Dia menguarai persoalan-persoalan terkait “Cita Hukum dalam Pembangunan Hukum Nasional” bersama dosen Fakultas Hukum Universitas Muhammadiyah Metro Dr. Bennadi, S.H., M.H dan Universitas Muhammadiyah Yogyakarta (UMY) Yordan Gunawan, SH, MBA, MH di Aula Gedung HI UM Metro, Senin (7/2-2022).
Dekan Fakultas Hukum UM Metro H M. Shofwan Taufiq, MHI menyatakan citra hukum nasional itu dibahas dalam tiga perspektif yang berbeda.
“Kelik Endro memotret citra hukum nasional dari perspektif hukum tata negara, Yordan dari sudut pandang hukum internasional, dan Bennadi membahas dari kacamata hukum perdata,” kata dia.
Menurut Shofwan, topik citra hukum nasional selalu aktual karena latar belakang persoalan bias diangkat dari persoalan-persoalan kontemporer, yang masih dalam perhatian publik.
Dosen UM Metro Dr. Edi Ribut Harwanto, SH, MH yang menjadi moderator, menyatakan masalah citra hukum ikut berkaitan dengan pembentukan dan penetapan perundangan-undangan beserta peraturan pemerintah dan yang berkait dengannya.
Citra hukum nasional selalu dinamis, kata Edi Ribut, karena dalam kurun waktu tertentu produk legislasi dari DPR dan peraturan pemerintah jumlahnya banyak. Maka respon masyarakat atas produk perundangan-undangan dan peraturan beserta pelaksanaan sangat beragam. Keragaman itu bagian dari proses pembentukan citra hukum nasional.

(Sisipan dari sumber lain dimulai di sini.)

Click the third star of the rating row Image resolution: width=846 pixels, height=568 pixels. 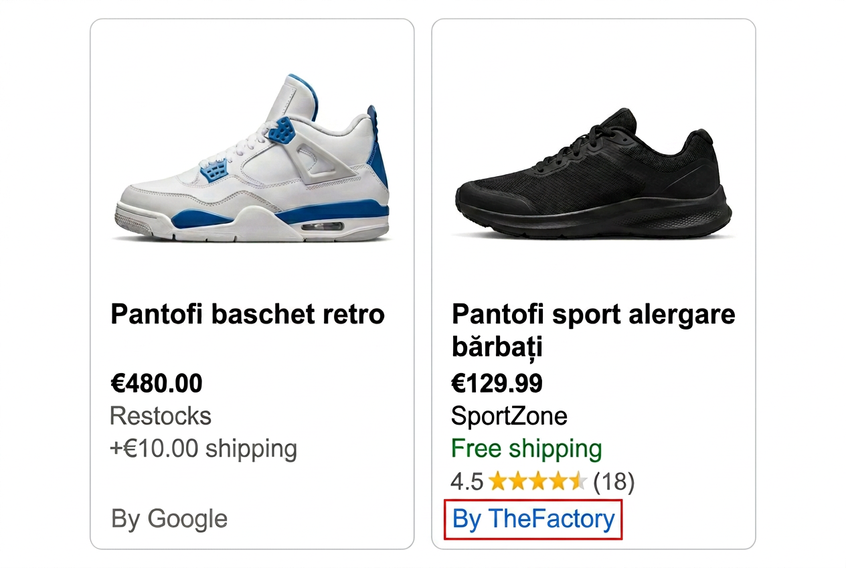(538, 482)
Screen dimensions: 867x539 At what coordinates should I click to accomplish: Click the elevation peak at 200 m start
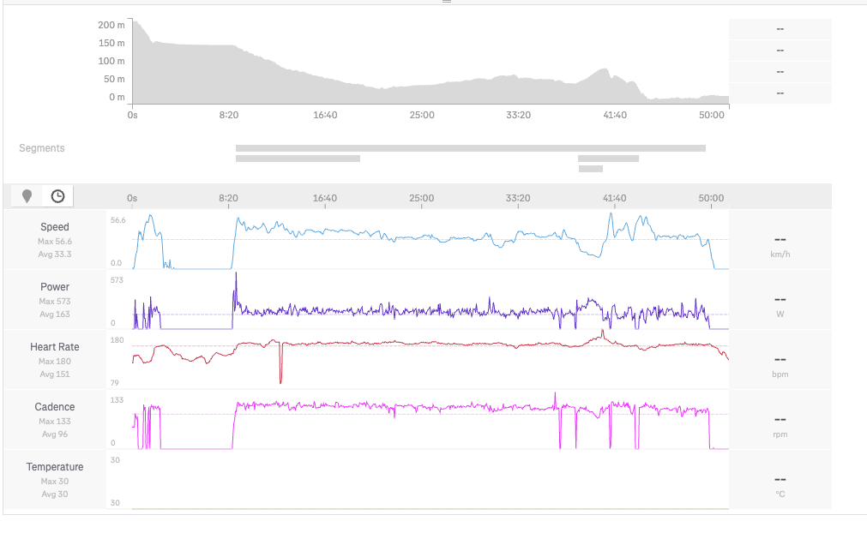tap(135, 24)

Dia mencontohkan, produk perundang-undangan dan peraturan pemerintah pada periode 2014-2019 mencapai 10.180 item, yang terdiri atas 131 undang-undang, 526 peraturan pemerintah, 839 peraturan presiden, 8.684 peraturan menteri. “Dalam pelaksanaannya regulasi tersebut ditemui masalah-masalah dalam masyarakat. Masalah-masalah itu menentukan citra hukum nasional,” kata dia.